_What you will do_
Only a slice of the listing below is wanted. Retype the lines from the one containing "Enable the Source" through the one containing "Click the video", exactly, both ends included.

_The data_
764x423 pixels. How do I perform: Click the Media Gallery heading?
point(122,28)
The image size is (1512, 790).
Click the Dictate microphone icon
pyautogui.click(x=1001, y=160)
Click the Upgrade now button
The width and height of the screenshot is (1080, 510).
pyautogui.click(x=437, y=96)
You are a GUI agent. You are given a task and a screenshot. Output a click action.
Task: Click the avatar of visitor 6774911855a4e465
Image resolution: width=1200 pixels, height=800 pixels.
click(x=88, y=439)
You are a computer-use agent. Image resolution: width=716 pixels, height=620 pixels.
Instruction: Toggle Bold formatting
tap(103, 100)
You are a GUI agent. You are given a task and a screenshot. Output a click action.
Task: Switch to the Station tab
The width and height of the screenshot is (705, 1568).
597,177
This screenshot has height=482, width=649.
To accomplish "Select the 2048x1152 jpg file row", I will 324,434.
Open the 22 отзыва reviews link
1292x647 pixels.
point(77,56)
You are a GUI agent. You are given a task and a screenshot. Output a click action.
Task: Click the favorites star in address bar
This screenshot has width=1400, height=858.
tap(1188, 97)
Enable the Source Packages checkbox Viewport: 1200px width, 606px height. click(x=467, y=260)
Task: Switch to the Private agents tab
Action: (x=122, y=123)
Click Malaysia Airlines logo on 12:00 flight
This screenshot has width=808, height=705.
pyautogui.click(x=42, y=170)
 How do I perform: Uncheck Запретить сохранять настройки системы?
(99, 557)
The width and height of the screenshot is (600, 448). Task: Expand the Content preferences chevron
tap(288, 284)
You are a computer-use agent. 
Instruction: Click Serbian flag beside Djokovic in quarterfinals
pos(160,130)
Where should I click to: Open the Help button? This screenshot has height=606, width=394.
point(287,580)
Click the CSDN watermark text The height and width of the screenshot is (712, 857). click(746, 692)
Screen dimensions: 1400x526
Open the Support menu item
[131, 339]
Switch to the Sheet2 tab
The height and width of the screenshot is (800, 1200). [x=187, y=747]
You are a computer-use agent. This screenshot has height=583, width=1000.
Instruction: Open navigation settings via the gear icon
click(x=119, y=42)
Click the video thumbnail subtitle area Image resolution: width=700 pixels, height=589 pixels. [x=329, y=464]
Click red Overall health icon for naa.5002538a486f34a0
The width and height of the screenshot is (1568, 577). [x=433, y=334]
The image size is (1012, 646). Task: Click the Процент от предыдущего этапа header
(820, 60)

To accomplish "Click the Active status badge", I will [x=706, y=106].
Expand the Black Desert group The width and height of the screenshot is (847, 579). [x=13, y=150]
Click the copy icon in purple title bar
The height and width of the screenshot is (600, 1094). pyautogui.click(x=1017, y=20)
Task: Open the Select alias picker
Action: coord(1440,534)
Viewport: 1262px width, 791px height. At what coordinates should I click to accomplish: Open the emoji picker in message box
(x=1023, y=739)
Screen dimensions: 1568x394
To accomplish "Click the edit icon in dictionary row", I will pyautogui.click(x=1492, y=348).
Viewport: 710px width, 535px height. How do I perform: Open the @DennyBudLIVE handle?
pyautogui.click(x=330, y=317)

_Expected output_
Enable the Source Packages checkbox Viewport: 1200px width, 606px height. click(x=467, y=260)
Task: Switch to the Private agents tab
Action: (x=122, y=123)
Click Malaysia Airlines logo on 12:00 flight
This screenshot has width=808, height=705.
pyautogui.click(x=42, y=170)
 How do I perform: Uncheck Запретить сохранять настройки системы?
(99, 557)
The width and height of the screenshot is (600, 448). Task: Expand the Content preferences chevron
tap(288, 284)
You are a computer-use agent. 
Instruction: Click Serbian flag beside Djokovic in quarterfinals
pos(160,130)
Where should I click to: Open the Help button? This screenshot has height=606, width=394.
point(287,580)
Click the CSDN watermark text The height and width of the screenshot is (712, 857). click(746, 692)
Screen dimensions: 1400x526
Open the Support menu item
[131, 339]
Switch to the Sheet2 tab
The height and width of the screenshot is (800, 1200). [x=187, y=747]
You are a computer-use agent. This screenshot has height=583, width=1000.
Instruction: Open navigation settings via the gear icon
click(x=119, y=42)
Click the video thumbnail subtitle area Image resolution: width=700 pixels, height=589 pixels. [x=329, y=464]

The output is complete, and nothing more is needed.